Kristensen et al. have described methods that can be used for establishing EQA programmes. These methods are of 3 different types: collecting information about pre-analytical laboratory procedures, circulating real samples to collect information regarding interferences that might affect the measurement process or registering actual laboratory errors and relating these to quality indicators. As these three types have different focus and different challenges regarding implementation, it is suggested that a combination of the three is probably necessary to detect the wide range of errors that occur in the preanalytic phase [75].

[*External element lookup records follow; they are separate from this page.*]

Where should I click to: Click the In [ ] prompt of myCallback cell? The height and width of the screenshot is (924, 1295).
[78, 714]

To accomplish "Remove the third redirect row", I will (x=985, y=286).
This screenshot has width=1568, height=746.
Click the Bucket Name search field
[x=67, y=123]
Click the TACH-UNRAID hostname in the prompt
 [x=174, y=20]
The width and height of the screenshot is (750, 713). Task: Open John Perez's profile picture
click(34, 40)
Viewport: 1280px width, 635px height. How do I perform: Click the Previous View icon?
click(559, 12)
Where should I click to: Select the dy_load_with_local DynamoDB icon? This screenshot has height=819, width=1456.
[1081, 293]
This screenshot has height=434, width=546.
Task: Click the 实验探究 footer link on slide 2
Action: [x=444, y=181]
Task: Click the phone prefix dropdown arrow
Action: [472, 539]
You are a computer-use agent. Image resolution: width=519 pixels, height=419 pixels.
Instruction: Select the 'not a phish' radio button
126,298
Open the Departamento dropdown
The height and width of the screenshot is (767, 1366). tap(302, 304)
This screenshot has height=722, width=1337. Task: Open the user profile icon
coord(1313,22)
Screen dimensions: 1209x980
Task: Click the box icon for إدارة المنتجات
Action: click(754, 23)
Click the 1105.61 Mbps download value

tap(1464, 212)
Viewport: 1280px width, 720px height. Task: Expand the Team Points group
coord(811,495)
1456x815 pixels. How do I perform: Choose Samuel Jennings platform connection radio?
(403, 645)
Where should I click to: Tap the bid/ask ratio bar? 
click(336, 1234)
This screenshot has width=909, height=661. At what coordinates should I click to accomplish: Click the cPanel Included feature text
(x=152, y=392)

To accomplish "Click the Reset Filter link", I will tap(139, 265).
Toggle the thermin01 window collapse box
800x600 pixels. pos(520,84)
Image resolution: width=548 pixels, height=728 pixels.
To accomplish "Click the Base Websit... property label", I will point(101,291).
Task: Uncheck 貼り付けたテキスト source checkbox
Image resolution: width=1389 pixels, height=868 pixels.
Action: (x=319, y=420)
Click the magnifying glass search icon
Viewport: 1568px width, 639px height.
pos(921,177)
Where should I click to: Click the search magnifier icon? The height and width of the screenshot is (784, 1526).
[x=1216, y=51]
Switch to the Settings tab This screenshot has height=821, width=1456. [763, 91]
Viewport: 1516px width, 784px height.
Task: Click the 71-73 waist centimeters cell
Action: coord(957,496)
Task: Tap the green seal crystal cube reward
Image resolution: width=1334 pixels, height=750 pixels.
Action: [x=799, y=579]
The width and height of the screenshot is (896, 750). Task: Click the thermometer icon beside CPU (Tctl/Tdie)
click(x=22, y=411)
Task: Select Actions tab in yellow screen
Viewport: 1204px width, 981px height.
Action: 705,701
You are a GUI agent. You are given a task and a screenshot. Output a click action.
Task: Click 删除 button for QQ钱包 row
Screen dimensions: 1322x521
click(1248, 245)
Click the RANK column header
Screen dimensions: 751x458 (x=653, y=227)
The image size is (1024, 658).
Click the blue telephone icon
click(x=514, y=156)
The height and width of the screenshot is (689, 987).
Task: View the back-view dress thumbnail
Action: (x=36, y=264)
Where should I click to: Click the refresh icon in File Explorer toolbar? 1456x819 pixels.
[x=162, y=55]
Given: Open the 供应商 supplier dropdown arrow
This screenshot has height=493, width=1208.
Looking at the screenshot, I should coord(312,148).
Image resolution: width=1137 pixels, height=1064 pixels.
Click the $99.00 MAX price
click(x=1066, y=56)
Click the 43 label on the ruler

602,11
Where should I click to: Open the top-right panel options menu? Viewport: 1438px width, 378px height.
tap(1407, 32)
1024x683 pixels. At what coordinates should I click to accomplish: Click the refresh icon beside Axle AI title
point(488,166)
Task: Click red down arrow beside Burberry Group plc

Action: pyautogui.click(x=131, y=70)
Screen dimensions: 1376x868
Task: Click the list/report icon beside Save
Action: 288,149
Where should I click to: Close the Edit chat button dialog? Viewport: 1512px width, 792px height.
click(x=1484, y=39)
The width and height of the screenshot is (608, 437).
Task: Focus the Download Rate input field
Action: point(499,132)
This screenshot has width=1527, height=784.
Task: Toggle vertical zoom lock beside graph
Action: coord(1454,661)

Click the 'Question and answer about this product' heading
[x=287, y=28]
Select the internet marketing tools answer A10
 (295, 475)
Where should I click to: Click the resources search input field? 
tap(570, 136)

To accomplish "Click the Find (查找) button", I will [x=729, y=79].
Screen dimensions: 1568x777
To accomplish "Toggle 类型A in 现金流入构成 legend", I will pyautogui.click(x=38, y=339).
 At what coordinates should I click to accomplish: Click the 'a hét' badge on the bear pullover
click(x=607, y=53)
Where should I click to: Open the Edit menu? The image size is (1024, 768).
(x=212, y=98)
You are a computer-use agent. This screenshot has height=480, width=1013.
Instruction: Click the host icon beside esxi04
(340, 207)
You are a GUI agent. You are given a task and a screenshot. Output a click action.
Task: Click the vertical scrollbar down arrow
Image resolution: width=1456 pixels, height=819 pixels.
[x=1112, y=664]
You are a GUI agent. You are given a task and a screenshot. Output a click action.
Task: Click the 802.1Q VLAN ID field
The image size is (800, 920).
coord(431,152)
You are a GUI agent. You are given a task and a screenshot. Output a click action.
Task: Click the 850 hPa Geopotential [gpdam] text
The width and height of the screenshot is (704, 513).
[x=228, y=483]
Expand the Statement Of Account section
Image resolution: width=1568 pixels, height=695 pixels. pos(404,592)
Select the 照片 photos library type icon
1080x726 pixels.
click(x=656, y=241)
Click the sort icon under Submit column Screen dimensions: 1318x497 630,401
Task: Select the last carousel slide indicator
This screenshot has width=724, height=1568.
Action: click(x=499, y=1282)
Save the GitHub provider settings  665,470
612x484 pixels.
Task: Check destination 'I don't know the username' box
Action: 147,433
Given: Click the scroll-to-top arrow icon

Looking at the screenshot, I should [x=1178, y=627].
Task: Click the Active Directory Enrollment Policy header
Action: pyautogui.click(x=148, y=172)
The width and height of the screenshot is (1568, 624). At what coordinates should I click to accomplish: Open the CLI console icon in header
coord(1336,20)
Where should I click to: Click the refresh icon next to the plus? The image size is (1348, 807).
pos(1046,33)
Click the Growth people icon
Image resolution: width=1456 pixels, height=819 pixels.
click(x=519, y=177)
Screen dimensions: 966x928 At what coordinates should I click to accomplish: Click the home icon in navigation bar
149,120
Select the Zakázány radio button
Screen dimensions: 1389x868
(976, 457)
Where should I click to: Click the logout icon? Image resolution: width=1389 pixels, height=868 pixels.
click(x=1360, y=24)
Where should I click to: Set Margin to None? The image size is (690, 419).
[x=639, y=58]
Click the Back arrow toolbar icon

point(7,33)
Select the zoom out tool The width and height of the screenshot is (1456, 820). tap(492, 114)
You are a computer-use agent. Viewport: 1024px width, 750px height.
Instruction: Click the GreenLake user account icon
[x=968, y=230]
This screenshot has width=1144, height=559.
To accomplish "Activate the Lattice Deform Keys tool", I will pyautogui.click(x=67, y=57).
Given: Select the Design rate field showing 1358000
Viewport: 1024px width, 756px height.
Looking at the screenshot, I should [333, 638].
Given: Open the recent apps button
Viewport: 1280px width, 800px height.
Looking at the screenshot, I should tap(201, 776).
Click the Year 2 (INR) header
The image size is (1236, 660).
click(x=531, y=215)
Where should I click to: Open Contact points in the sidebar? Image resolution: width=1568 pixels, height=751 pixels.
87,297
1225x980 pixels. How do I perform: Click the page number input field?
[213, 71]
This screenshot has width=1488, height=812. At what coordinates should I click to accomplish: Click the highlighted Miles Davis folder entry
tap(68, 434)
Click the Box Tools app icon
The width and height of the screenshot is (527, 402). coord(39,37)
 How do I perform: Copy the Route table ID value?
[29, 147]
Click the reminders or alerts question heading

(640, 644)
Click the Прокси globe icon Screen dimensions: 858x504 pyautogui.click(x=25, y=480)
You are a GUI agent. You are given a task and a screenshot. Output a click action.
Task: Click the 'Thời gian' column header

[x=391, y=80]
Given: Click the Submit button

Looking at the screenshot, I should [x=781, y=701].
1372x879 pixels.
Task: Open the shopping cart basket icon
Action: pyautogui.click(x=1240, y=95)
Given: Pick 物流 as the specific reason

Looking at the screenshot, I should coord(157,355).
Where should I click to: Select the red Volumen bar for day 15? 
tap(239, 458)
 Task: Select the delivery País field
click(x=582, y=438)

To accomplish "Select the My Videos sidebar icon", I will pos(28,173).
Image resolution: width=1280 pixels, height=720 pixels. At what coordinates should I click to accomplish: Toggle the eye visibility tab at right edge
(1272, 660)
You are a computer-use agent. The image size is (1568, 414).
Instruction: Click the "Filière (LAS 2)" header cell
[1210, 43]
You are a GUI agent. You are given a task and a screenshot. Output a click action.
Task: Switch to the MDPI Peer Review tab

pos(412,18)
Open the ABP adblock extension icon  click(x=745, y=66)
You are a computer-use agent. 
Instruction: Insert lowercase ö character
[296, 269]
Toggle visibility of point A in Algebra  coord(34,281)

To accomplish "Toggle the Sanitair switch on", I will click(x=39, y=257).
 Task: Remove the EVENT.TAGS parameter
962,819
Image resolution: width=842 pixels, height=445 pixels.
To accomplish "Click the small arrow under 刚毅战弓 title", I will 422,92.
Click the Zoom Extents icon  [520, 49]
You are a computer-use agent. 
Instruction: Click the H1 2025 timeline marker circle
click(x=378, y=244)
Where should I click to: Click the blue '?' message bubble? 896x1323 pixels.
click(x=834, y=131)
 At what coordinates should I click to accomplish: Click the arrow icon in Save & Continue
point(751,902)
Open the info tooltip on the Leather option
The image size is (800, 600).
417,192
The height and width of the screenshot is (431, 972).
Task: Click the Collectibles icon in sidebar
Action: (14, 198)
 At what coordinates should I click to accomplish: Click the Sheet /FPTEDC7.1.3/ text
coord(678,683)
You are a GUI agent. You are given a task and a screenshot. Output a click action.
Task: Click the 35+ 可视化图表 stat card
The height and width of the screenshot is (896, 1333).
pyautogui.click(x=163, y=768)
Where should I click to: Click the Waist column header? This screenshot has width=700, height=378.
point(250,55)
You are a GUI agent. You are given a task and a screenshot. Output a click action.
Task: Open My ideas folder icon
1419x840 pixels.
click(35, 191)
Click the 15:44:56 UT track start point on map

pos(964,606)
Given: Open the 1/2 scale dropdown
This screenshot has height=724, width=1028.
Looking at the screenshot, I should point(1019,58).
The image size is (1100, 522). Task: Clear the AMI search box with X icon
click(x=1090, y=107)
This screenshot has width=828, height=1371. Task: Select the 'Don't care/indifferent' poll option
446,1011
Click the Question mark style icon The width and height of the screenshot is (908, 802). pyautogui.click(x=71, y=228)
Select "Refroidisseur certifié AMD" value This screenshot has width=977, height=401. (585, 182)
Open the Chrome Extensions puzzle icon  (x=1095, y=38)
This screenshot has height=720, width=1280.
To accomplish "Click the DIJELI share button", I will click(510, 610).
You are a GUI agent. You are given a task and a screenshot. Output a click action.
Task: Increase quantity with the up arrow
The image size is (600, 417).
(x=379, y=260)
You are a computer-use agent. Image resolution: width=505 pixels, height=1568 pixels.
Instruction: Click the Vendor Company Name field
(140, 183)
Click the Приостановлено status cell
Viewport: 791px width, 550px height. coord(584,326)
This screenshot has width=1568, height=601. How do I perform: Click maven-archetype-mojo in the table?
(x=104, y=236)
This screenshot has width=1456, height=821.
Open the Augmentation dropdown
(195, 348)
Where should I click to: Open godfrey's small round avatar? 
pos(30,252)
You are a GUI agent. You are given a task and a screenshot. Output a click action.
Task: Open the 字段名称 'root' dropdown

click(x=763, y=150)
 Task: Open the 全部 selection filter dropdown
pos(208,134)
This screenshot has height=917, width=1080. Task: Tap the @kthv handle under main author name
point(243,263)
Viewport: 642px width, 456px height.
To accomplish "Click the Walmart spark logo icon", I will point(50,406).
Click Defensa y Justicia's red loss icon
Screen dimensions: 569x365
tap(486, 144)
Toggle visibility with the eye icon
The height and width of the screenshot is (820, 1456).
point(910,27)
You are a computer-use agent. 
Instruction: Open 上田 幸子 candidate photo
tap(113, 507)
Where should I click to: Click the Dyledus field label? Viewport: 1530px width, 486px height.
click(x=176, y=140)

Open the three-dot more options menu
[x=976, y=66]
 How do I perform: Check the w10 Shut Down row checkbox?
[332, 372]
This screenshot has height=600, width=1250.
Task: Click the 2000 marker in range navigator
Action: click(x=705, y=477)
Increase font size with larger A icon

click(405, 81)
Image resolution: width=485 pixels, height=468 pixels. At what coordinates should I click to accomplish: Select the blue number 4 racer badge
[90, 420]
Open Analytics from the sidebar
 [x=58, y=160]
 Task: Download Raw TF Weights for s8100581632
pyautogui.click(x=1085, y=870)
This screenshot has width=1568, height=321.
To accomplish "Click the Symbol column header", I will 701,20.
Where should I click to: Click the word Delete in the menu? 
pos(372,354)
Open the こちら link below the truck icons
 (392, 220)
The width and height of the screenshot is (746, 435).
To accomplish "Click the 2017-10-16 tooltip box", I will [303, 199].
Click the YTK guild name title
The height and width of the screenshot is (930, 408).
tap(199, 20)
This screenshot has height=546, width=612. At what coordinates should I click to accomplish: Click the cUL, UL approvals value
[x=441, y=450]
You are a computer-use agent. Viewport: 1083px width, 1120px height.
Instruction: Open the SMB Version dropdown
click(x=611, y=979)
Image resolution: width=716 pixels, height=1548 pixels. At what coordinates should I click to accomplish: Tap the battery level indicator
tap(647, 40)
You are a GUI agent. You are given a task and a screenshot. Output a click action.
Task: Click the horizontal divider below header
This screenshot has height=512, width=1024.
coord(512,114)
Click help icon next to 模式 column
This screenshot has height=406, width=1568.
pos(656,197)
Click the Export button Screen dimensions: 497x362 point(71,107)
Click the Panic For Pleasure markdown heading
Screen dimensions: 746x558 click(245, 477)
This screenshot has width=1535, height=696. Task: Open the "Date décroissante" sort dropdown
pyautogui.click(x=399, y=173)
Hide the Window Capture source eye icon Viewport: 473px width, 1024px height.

EBLM provides evidence for best laboratory practice and laboratory audits are essential to monitor if standards being set by EBLM are being adhered to [76, 77]. Numerous working groups have now been established to monitor the extra-analytical phase, such as the Association for Clinical Biochemistry and Laboratory Medicine Preanalytical Working Group ACB-WG-PA) in the United Kingdom.

Conclusion

Recent publications have highlighted the importance of errors in the laboratory and numerous audits have been undertaken to assess the impact of these errors and attempt to implement changes. This concept of risk management attempts to have strategies in place to detect and prevent potential errors. Additionally, the development of standard operating procedures and the adherence to them by staff is also a potential method to reduce errors. Staff and clinician training, such as phlebotomy techniques, is also beneficial. Unfortunately, there is still a lack of harmonization in extra-analytical phases of laboratory testing [11, 78]. Up until recently, accreditation focussed mainly on the analytical phase of laboratory testing. However, it is increasingly being realised that accreditation of laboratories needs to examine all steps of laboratory testing and ISO 15189:2012 now requires that all phases of laboratory testing be evaluated and non-conformances issued if standards are not being adhered to [11]. However, a major problem is that until recently, accepted standards for the extra analytical phases were not available—the quality indicators developed may be the solution to this problem. Audits can then be performed using these quality indicators as acceptable standards against which to compare performance as part of risk management programs. Improvement methodologies such as Six Sigma and Lean Management may then be applied to reduce errors [11, 31, 79]. There has been an international call to harmonize the processes so that common standards will be available for benchmarking and they have been holding regular congresses on pre-analytical errors to highlight this problem [11, 17]. Numerous other strategies have also been employed to decrease errors, such as electronic ordering and automation of many of the labour-intensive preanalytical steps with robotic workstations automated to reduce the number of manual steps in the preanalytical phase [48].